One of my polytechnic lecturer encouraged us to pursue a career with the education ministry under the special needs track since we had some background in psychology. I decided to do mainstream education since I was more interest in that area. It was unfortunate that one month into my job, Monash stopped their partnership with the social service institute here. At that time, I asked God “why bring me thus far only to crush my hopes?”. I didnt know what He had in stored for me then. So, I felt like I had no choice left but to take up the social work degree at SIM. During these 3 years, I felt like giving up at certain points with so much going on in my life. Going through heartaches, leaving my job, transiting to a different church, regretting over not choosing to go to a Junior College instead of a polytechnic etc. All these has been a humbling experience for me that tested my morals and it has also certainly shaped me into a better person.

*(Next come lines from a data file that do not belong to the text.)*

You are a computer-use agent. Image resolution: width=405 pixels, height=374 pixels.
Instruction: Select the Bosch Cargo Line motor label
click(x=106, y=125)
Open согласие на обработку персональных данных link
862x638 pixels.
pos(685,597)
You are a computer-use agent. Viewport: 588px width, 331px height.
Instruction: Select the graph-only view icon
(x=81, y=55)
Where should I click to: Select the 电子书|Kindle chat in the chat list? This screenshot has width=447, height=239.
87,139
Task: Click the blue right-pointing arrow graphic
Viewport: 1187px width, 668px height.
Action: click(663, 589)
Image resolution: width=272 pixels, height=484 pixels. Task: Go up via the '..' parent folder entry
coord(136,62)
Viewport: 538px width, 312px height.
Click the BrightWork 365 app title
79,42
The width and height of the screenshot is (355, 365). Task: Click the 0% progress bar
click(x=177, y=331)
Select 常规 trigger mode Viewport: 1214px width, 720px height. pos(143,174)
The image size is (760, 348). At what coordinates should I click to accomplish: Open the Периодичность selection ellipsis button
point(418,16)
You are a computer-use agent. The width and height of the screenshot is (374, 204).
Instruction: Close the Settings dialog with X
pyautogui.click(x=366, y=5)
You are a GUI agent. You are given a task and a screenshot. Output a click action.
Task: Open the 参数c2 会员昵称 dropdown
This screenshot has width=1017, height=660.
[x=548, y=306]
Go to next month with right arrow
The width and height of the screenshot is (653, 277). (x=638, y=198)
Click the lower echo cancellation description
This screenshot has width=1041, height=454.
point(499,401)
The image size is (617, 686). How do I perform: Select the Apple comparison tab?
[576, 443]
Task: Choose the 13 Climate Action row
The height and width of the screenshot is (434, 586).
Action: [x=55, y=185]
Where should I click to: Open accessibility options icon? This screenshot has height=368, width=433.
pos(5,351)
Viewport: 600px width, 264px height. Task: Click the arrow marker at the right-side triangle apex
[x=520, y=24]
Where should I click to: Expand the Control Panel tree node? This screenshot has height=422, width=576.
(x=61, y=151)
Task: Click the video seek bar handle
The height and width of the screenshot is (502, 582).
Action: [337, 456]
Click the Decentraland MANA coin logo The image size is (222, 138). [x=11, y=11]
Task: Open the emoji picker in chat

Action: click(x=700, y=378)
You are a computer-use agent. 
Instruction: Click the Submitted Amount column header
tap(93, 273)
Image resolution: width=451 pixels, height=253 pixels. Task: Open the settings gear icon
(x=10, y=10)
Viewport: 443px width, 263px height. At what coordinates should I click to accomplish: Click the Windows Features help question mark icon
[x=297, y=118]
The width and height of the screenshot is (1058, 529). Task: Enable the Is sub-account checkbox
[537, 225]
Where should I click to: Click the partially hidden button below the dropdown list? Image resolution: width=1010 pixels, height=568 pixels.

The amazing thing about God’s plan for us is that if we walk in obedience, He will take us further than where we’ve been, and beyond our expectations. That’s if we trust in His sovereignty over our lives. Why we leave certain relationships, take the path of the road less traveled we may not have the exact answer to these “Whys?” but we do know that God will provide a way out for us according to His purposes. God uses His people in ways they may not comprehend. He wants them to trust in His plans and say “Yes, I’m willing.”. It takes a whole lot of courage, to step out from your comfort zone and enter into the unknown. What are the giants in your life that will prevent you from stepping out with faith? Will you surrender everything to Him?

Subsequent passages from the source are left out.